We can also compare Lexmark International Inc (NYSE:LXK) to Intel Corporation (NASDAQ:INTC), a larger company which is also working on the transition from hardware to software and services, and to Sony Corporation (ADR) (NYSE:SNE), which is primarily a manufacturer of electronic equipment. The dividend yield at Intel Corporation (NASDAQ:INTC) is about 4%- lower than at Lexmark, but still of interest from the perspective of an income investor. Like HP, Intel has been experiencing declining earnings but the market has reacted accordingly and currently both the trailing and forward P/Es are 12. Sony Corporation (ADR) (NYSE:SNE)actually had its revenue increase by 7% in its last quarterly report compared to a year ago, but with analyst expectations of 35 cents in EPS for this fiscal year (which ends in March 2014) the stock is expensive enough that we would avoid it.

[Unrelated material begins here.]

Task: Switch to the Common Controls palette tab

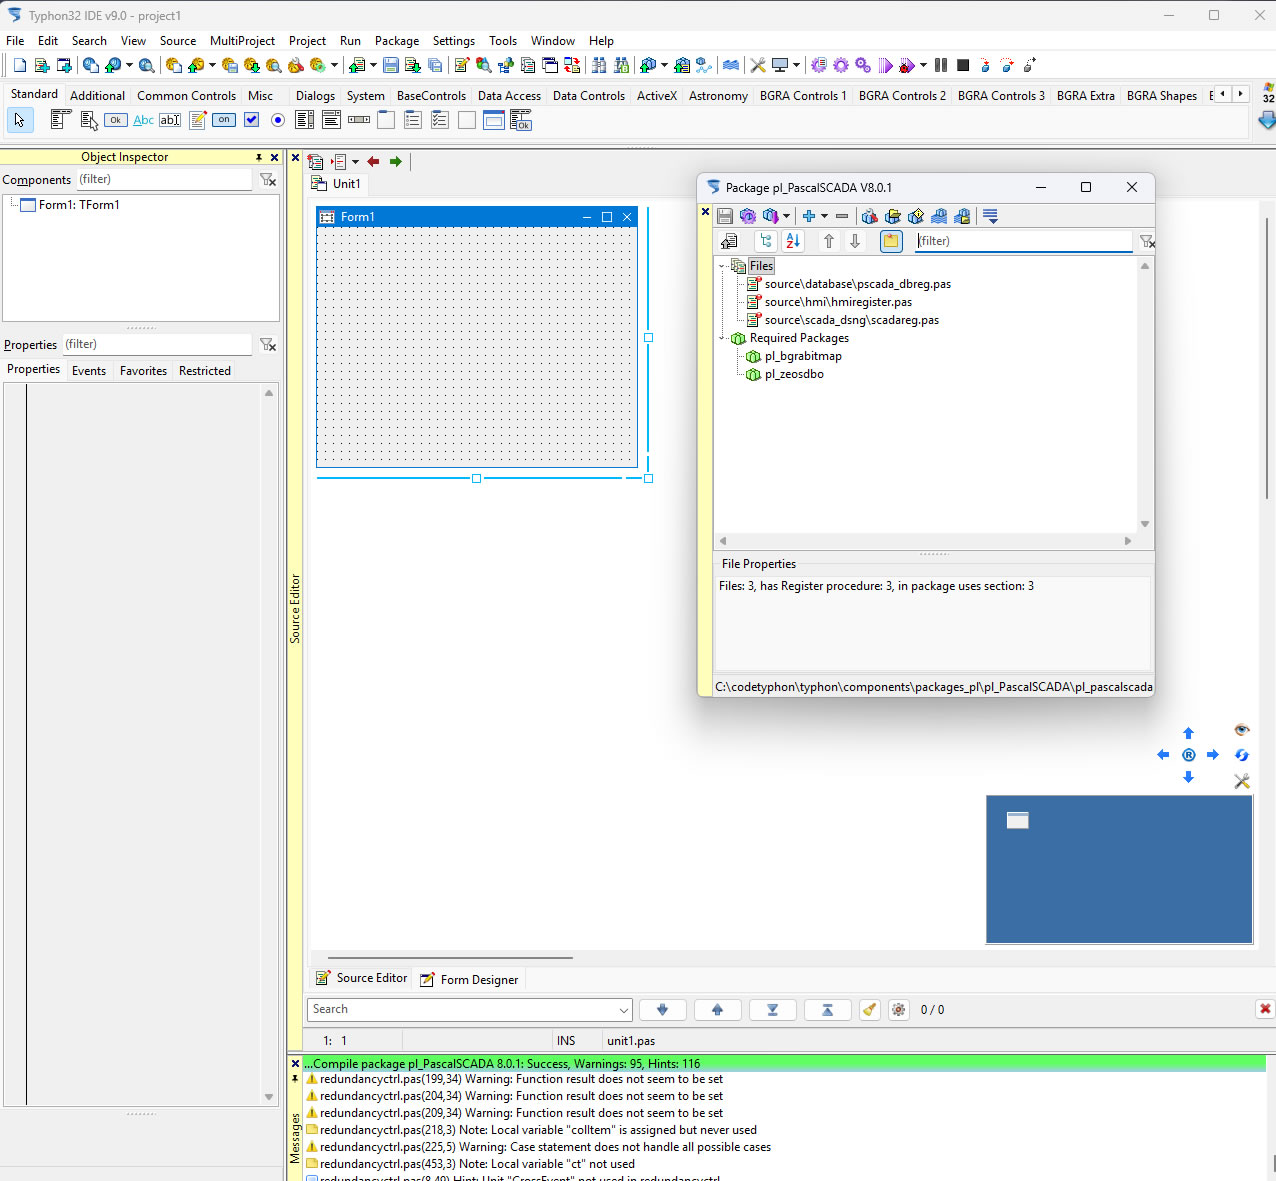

Canon doesn’t look too appealing either, and Intel would have to be at least stabilizing its business for us to consider it at these levels (it might be a good stock to watch for future developments). We are interested in taking a closer look at HP in value terms, though we’d have to be convinced that earnings won’t continue to decline at current rates. A similar logic holds for Lexmark- the business is not doing great, but the stock price is cheap enough to make it worth further research- and certainly the high yield is intriguing as well.
Disclosure: I own no shares of any stocks mentioned in this article.